The Culture Division of the MTCS has the primary administrative responsibility under the Planning Act and Ontario Heritage Act for matters relating to cultural heritage resource conservation including archaeological resource identification and mitigation in advance of land use development, specifically the Archaeology Programs Unit with respect to the latter.

The Ontario Heritage Act governs the general practice of archaeology in the province in order to maintain a professional standard of archaeological research and consultation. The Minister is responsible for issuing licenses to qualified individuals. All consultant archaeologists who undertake Stage 1 to 4 archaeological assessments must be licensed by MTCS. All work conducted by the consultant archaeologist must conform to the standards set forth in the most current Standards and Guidelines for Consulting Archaeologists (2011) authorized by the MTCS and the accompanying bulletins, including “Engaging Aboriginal Communities in Archaeology.”

In changes to the Ontario Heritage Act, outlined in the Government Efficiency Act (2002), it became illegal for any person or agency to alter an archaeological site without a license. This in effect offers automatic protection to all archaeological sites and the City should exercise due diligence in all planning contexts to ensure that archaeological features are protected from disturbance of any nature.

Also, the Ministry of Tourism, Culture and Sport’s bulletin entitled Engaging Aboriginal Communities in Archaeology: a Draft Technical Bulletin for Consultant Archaeologists includes standards (Section 1.1) stating that “engagement” must take place:

  • In Stage 3, when assessing the cultural heritage value or interest of an Aboriginal archaeological site that is known to have or appears to have sacred or spiritual importance, or is associated with traditional land uses or geographic features of cultural heritage interest, or is the subject of Aboriginal oral histories. [Section 3.4]
  • At the end of Stage 3, when formulating a strategy to mitigate the impacts on the following types of Indigenous archaeological sites through avoidance and protection or excavation [Sections 3.4 and 3.5]:
  • When investigating rare Indigenous archaeological sites;
  • When dealing with sites identified as sacred or known to contain human remains;
  • When working with Woodland period Indigenous sites;
  • When working with Indigenous archaeological sites where topsoil stripping is contemplated;
  • When working with undisturbed Indigenous sites; and
  • When working with sites previously identified as of interest to an Indigenous community.

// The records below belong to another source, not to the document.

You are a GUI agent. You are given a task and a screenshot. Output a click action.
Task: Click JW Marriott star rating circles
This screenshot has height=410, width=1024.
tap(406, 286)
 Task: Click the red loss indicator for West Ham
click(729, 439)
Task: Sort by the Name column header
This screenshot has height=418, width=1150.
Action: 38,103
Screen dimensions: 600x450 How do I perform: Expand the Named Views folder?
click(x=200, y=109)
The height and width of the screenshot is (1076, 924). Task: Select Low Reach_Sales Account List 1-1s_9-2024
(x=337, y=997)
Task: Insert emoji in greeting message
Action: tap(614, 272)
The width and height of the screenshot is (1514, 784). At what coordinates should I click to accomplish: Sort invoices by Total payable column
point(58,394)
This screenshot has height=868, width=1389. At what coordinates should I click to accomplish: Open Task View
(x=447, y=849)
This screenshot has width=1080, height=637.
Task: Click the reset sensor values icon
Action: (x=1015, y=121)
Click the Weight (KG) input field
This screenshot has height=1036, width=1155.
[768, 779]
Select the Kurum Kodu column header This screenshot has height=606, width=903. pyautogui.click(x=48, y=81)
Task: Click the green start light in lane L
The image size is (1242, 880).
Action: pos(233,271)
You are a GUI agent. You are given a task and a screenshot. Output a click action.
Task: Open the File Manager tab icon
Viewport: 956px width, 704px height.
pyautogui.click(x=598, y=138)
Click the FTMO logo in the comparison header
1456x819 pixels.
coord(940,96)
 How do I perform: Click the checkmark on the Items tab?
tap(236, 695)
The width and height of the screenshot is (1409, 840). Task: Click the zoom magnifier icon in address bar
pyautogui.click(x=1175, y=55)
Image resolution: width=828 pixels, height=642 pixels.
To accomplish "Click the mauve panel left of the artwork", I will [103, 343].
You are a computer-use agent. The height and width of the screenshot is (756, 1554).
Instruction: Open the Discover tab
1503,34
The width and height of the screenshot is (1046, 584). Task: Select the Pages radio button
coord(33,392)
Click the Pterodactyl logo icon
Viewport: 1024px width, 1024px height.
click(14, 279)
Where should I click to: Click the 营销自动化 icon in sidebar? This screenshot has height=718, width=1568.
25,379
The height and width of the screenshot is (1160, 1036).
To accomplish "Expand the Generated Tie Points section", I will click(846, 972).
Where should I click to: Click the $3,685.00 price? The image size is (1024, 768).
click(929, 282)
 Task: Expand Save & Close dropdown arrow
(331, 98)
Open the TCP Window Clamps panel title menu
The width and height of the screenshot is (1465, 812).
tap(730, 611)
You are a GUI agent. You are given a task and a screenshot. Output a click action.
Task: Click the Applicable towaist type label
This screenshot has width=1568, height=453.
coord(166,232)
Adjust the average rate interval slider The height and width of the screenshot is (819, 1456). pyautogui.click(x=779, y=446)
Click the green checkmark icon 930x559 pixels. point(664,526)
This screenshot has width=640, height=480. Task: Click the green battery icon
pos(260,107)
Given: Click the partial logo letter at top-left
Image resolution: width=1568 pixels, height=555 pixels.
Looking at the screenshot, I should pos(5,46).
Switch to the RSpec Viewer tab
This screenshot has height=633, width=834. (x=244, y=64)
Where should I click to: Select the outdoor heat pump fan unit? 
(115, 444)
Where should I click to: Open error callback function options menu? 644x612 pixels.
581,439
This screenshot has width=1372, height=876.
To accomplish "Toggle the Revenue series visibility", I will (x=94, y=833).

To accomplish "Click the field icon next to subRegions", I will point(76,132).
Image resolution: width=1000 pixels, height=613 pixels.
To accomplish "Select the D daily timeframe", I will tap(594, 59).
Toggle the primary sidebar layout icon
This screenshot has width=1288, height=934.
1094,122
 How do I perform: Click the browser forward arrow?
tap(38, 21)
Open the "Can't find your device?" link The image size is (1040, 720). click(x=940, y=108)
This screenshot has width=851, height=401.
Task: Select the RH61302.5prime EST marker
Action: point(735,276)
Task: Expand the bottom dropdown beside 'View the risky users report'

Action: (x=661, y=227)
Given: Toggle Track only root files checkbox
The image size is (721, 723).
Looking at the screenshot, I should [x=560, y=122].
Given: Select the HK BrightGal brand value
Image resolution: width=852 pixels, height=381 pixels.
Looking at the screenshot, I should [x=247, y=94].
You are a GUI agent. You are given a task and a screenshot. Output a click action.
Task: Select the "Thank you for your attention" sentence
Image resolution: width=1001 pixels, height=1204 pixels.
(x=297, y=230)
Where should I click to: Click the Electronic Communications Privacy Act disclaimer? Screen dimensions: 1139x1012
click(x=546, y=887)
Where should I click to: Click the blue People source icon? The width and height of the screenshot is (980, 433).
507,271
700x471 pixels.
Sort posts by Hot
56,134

It is often assumed that the Indigenous community that is geographically closest to a given project is the most suitable group with whom to consult. However, the complex histories of the Indigenous peoples of London and region, both before and after European contact and colonial settlement, means that such assumptions can be simplistic and detrimental to the success of the entire engagement/consultation process. Under circumstances of this sort there should be an effort to identify all groups that are appropriate (on culture-historical grounds) to act as the designated descendants of those who occupied the region in the past, and who are willing to participate. This identification process is best achieved through negotiation with a variety of communities in order that they may themselves arrive at the final decision. In this way, ancient sites are represented by several communities together. This process should also be followed when an unknown Indigenous burial site is encountered and the landowner is following the process outlined in the Funeral, Burials and Cremation Services Act. The success of the Cemeteries process is dependent upon the co-operation of the landowner, the relevant First Nation(s), and the Cemeteries Registrar.